**Exercise requirements:** Format the stretch of material below that opens with the line containing "Click the Charlcombe Lane card description" and closes with the line containing "pos(417,36)" as a Markdown table. Use the columns Index and Content, numbering each line and leaving out blank lines.

**Supplied records:**

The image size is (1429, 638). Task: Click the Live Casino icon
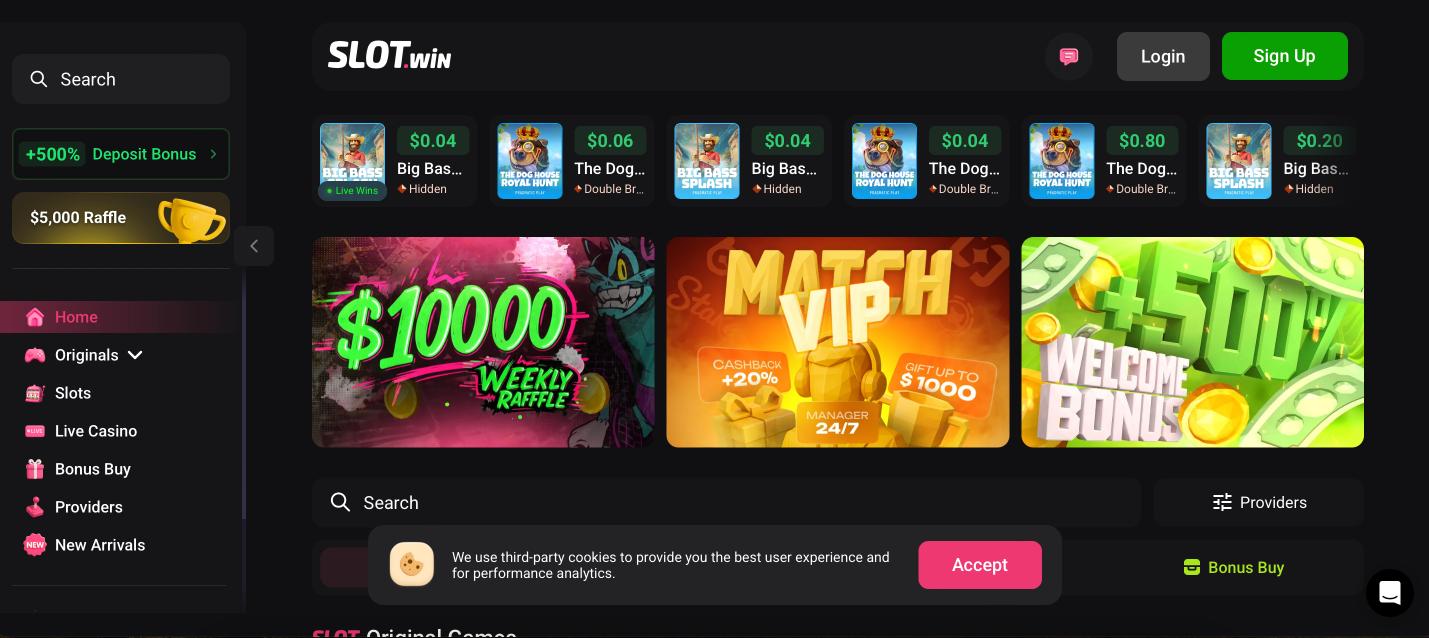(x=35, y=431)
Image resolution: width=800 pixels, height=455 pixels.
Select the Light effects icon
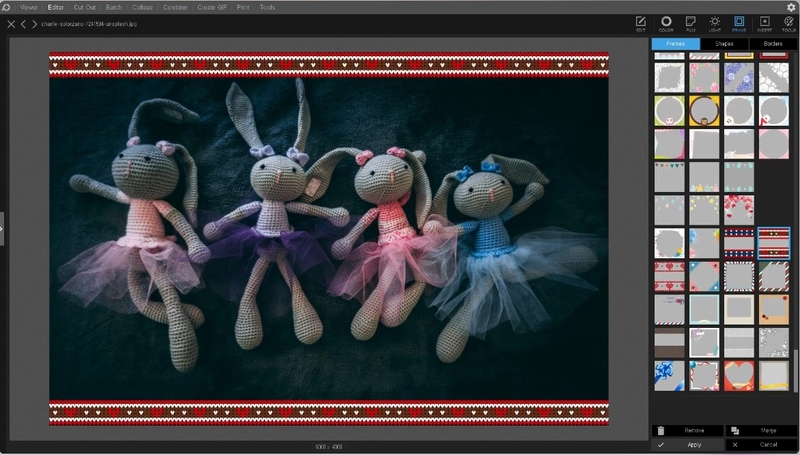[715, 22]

==

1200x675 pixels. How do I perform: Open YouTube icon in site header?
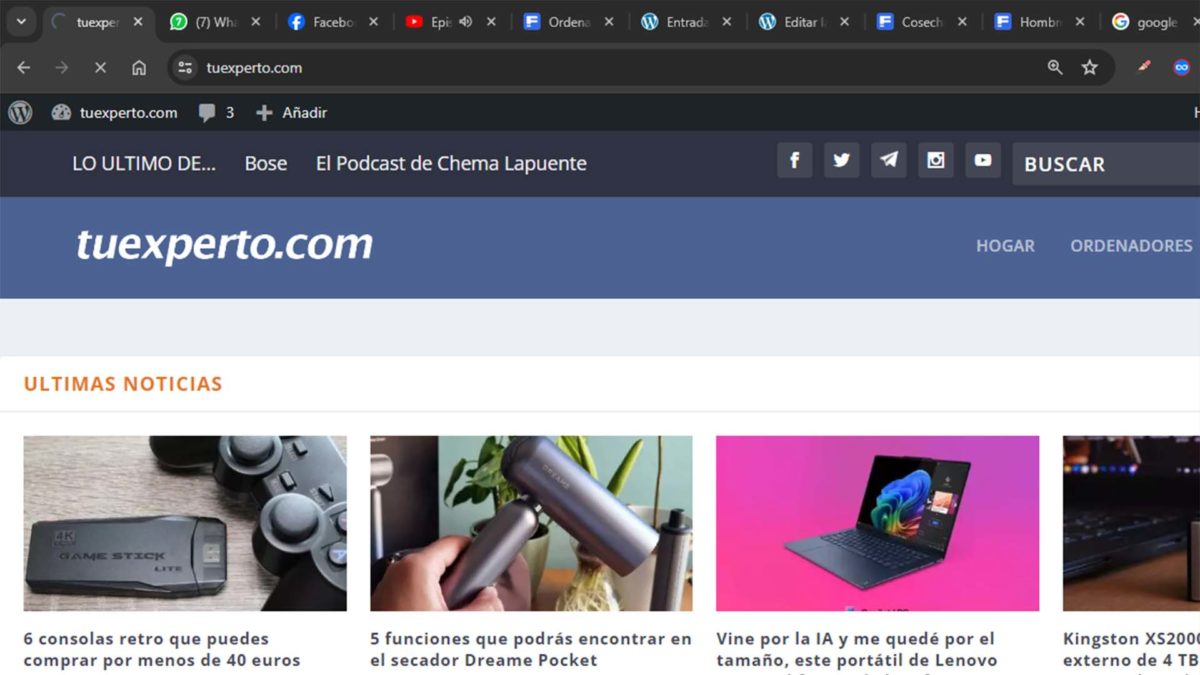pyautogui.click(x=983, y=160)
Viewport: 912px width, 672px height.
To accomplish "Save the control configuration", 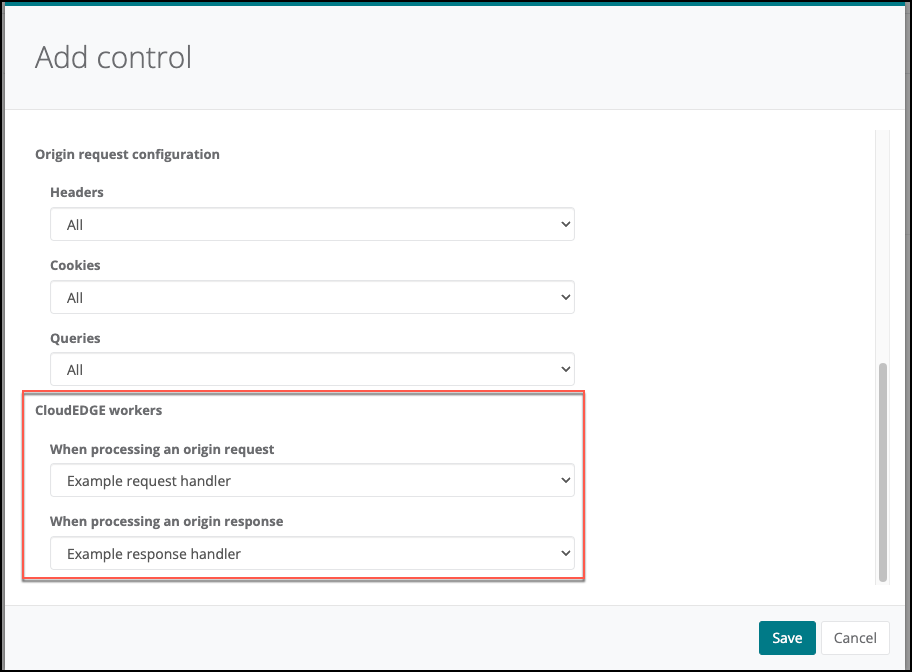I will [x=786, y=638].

--

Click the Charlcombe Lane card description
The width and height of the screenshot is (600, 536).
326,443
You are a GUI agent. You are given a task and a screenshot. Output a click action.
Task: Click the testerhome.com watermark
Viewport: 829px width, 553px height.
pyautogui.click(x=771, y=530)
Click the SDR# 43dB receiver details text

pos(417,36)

**Right answer:**
| Index | Content |
|---|---|
| 1 | Click the Charlcombe Lane card description |
| 2 | The width and height of the screenshot is (600, 536). |
| 3 | 326,443 |
| 4 | You are a GUI agent. You are given a task and a screenshot. Output a click action. |
| 5 | Task: Click the testerhome.com watermark |
| 6 | Viewport: 829px width, 553px height. |
| 7 | pyautogui.click(x=771, y=530) |
| 8 | Click the SDR# 43dB receiver details text |
| 9 | pos(417,36) |